Monitoring worker node health in with Autorecovery

{: #autorecovery}

The Autorecovery system uses various checks to query worker node health status. If Autorecovery detects an unhealthy worker node based on the configured checks, Autorecovery triggers a corrective action like rebooting a VPC worker node or reloading the operating system in a classic worker node. Only one worker node undergoes a corrective action at a time. The worker node must successfully complete the corrective action before any other worker node undergoes a corrective action. For more information, see this Autorecovery blog post{: external}. {: shortdesc}

Autorecovery requires at least one healthy worker node to function properly. Configure Autorecovery with active checks only in clusters with two or more worker nodes. {: note}

Before you begin:

Ensure that you have the following {{site.data.keyword.cloud_notm}} IAM roles:
- Administrator platform access role for the cluster
- Writer or Manager service access role for the kube-system namespace
Log in to your account. If applicable, target the appropriate resource group. Set the context for your cluster.

To configure Autorecovery:

Follow the instructions to install the Helm version 3 client on your local machine.

Create a configuration map file that defines your checks in JSON format. For example, the following YAML file defines three checks: an HTTP check and two Kubernetes API server checks.
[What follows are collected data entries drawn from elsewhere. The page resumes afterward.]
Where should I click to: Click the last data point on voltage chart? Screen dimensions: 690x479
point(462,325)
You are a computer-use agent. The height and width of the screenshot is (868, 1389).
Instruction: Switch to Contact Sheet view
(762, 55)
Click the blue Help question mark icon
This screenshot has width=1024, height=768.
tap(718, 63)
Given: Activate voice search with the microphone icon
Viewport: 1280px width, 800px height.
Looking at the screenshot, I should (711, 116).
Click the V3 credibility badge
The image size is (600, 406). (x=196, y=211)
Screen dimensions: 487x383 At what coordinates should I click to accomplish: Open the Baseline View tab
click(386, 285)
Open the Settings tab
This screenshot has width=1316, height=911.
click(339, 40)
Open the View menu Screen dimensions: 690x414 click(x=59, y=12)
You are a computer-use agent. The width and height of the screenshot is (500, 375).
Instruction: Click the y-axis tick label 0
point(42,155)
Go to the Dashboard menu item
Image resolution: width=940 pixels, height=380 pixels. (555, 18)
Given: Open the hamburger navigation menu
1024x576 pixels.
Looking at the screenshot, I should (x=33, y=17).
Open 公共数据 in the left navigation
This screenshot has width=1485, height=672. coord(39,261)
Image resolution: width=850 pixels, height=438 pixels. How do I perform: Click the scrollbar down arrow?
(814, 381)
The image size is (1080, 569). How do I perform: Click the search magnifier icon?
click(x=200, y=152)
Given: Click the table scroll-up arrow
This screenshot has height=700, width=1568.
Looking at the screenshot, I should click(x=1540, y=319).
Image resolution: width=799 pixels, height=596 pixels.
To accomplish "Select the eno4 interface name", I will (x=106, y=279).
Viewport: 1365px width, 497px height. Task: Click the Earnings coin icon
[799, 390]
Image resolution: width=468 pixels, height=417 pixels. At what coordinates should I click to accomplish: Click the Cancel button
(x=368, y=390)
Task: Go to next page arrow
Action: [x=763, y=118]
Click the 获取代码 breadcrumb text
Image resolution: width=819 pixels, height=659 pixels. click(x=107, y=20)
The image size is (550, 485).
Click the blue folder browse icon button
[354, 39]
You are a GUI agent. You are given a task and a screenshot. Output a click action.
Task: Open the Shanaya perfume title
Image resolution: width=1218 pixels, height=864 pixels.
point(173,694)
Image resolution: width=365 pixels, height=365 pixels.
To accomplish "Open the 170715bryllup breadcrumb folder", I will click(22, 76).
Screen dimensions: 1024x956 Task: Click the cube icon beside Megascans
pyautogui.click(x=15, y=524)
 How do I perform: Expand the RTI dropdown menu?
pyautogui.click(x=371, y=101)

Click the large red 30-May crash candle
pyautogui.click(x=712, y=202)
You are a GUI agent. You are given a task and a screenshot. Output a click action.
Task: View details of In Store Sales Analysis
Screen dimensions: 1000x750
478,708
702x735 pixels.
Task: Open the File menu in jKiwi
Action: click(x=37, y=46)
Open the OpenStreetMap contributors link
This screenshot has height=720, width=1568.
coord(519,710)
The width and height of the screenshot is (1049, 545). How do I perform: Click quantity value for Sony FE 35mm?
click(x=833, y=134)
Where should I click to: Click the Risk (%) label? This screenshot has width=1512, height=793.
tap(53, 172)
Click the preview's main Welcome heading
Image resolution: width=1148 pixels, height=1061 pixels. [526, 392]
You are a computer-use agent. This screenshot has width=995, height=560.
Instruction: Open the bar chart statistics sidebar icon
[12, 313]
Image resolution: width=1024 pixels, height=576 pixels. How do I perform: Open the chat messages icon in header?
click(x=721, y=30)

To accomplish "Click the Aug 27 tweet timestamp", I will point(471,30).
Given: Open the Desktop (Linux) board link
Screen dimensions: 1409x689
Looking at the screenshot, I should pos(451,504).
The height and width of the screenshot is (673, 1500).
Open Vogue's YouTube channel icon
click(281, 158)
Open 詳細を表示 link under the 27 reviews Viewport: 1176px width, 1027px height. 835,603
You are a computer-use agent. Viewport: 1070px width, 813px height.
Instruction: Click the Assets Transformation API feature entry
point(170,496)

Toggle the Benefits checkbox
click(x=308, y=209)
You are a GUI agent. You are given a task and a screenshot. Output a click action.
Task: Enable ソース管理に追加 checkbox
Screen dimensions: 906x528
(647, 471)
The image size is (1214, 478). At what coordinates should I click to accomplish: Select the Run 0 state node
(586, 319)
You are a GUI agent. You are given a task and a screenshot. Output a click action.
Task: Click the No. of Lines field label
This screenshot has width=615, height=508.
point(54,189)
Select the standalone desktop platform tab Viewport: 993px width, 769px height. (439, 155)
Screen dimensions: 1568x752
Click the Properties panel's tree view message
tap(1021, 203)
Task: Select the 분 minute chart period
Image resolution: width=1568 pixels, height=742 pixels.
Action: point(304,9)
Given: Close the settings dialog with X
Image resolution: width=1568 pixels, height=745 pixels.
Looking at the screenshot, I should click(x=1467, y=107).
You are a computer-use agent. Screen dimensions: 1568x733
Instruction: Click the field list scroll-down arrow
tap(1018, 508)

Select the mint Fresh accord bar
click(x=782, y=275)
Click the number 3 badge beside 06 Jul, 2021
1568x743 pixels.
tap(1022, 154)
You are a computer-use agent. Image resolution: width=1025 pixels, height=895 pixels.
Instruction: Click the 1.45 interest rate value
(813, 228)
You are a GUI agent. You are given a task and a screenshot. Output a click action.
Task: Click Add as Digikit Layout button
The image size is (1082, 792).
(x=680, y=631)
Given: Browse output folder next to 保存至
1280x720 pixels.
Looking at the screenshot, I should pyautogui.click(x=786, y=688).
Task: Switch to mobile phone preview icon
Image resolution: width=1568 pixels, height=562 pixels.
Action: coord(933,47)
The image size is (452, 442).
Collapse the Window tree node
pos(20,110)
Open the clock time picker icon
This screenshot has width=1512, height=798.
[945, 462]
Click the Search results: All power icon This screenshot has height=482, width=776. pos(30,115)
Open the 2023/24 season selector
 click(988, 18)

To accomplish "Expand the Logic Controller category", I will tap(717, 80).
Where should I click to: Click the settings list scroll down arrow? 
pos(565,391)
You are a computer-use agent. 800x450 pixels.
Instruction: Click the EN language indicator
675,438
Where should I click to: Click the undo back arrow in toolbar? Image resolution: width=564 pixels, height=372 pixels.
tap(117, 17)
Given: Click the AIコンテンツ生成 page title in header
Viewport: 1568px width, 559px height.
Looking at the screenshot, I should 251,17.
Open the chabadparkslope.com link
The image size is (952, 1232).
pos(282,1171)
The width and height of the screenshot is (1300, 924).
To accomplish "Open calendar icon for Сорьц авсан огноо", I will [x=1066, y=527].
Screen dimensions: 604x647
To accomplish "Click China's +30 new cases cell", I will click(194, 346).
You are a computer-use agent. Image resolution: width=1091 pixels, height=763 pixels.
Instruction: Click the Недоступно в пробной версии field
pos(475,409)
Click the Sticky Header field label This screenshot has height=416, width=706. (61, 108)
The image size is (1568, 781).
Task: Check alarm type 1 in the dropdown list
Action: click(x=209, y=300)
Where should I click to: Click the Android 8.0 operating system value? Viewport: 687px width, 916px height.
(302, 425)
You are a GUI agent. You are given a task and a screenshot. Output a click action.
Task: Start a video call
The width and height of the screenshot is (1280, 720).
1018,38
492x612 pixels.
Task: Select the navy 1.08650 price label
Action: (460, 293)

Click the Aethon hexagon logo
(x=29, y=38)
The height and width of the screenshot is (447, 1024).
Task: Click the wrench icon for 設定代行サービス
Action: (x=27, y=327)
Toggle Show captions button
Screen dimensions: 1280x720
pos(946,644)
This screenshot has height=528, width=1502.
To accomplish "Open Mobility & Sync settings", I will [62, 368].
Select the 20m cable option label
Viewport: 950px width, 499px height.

Refer to the tables following the example YAML file for information about the three kinds of checks and information about the individual components of the checks.

*Define each check as a unique key in the data section of the configuration map.

kind: ConfigMap
apiVersion: v1
metadata:
  name: ibm-worker-recovery-checks
  namespace: kube-system
data:
  checknode.json: |
    {
      "Check":"KUBEAPI",
      "Resource":"NODE",
      "FailureThreshold":3,
      "CorrectiveAction":"RELOAD",
      "CooloffSeconds":1800,
      "IntervalSeconds":180,
      "TimeoutSeconds":10,
      "Enabled":true
    }
  checkpod.json: |
    {
      "Check":"KUBEAPI",
      "Resource":"POD",
      "PodFailureThresholdPercent":50,
      "FailureThreshold":3,
      "CorrectiveAction":"RELOAD",
      "CooloffSeconds":1800,
      "IntervalSeconds":180,
      "TimeoutSeconds":10,
      "Enabled":true
    }
  checkhttp.json: |
    {
      "Check":"HTTP",
      "FailureThreshold":3,
      "CorrectiveAction":"REBOOT",
      "CooloffSeconds":1800,
      "IntervalSeconds":180,
      "TimeoutSeconds":10,
      "Port":80,
      "ExpectedStatus":200,
      "Route":"/myhealth",
      "Enabled":false
    }

{:codeblock}

Understanding the configmap components

Component	Description
`name`	The configuration name `ibm-worker-recovery-checks` is a constant and cannot be changed.
`namespace`	The `kube-system` namespace is a constant and cannot be changed.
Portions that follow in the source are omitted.